*OBJECTIVE 1*.
Can you output the lines of the listing from the line with "Task: Open the オプション(O) menu" through the end of the listing as a JSON list of strings, one string per line, with blank lines omitted?
** Begin READING PASSAGE **
Monday, March 13, 2006

Going Mobile and Some Chiang Mai Observations

I thought I ought to post something so as not to lose your interest. I’ve been delaying a post until I had some photos, but uh, I’ve had some technical difficulties (the type that can be categorized as user error), so I’ll be doing some photographic catch up and hope to have something visually appealing posted by tomorrow.

In the mean time I’m happy to report that I’m mobile. I took the plunge and rented a motorbike this weekend – fully automatic, 125cc, enough so that Lizzie and I can motor around together. I spent Saturday and Sunday become acclimated to traffic by following Lizzie through the town. Today I took my first solo jaunt to the “700 Year Stadium” and the 50 meter pool! Probably not exciting for you guys, but very exciting for me. Between feeling like a 16 year old who'd moved from learner's permit to the freedom of a real license and getting to swim in a 50 meter pool, I was a pretty happy camper.

I can now confirm with personal certainty that yes, 50 meters is more than 25 yards. In fact, it’s over twice 25 yards. I won’t bore you with all the details of my swim. Suffice it to say I managed to squeeze in a good workout in well under my normal number of laps while wondering on more than one occaision, "Are we there yet? Isn't the end of the pool around here somewhere?!". Lucky for me I wrapped up my swim just as 50 8-15 year old summer camp Thai boys joined me in the possibly the only cool place in Chiang Mai.

I can also report that it’s damned hot here. Hot enough that on the four lane divided road back to town, I experienced hot as I never have before. The only time in my life I can recall that kind of hot is on a windy night standing next to a raging bonfire. The phrase “hotter than hell” has new meaning for me.

And speaking of hot, I heard that Seattle had snow flurries a couple of days ago. In the spirit of celebrating diversity I thought I’d provide a completely subjective and somewhat arbitrary list of other ways that Seattle and Chiang Mai differ:

  • The cockroaches here are huge. Did I mention that there are cockroaches? (Photo to come.) The good news is that they seem to congregate exclusively in the kitchen and are almost large enough to think of more as pets than as vermin.
** End READING PASSAGE **
** Begin RECORDED INFORMATION **
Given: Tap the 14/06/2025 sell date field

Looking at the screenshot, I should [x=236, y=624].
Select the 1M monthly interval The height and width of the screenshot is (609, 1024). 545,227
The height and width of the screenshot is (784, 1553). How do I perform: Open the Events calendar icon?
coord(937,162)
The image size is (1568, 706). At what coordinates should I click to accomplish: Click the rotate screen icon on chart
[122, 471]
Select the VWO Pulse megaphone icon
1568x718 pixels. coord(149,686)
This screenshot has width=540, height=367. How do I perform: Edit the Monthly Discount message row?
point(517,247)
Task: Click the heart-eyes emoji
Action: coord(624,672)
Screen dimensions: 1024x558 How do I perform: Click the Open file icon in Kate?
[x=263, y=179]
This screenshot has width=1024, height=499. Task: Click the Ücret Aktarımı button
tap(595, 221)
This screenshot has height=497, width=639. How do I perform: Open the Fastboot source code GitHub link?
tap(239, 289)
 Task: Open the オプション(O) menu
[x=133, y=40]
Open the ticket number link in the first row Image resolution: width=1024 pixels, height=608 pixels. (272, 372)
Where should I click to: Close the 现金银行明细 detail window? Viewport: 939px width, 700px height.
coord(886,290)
** End RECORDED INFORMATION **
*OBJECTIVE 2*.
Do these statements agree with the Chiang Mai post? (a) The rented motorbike has a manual transmission. (b) The first solo trip went to the "700 Year Stadium." (c) The cockroaches are found throughout the house.

*WRITTEN RESPONSE 1*.
[
  " Task: Open the オプション(O) menu",
  "[x=133, y=40]",
  "Open the ticket number link in the first row Image resolution: width=1024 pixels, height=608 pixels. (272, 372)",
  "Where should I click to: Close the 现金银行明细 detail window? Viewport: 939px width, 700px height.",
  "coord(886,290)"
]

*WRITTEN RESPONSE 2*.
(a) No: "fully automatic, 125cc"
(b) Yes: "Today I took my first solo jaunt to the “700 Year Stadium” and the 50 meter pool!"
(c) No: "they seem to congregate exclusively in the kitchen"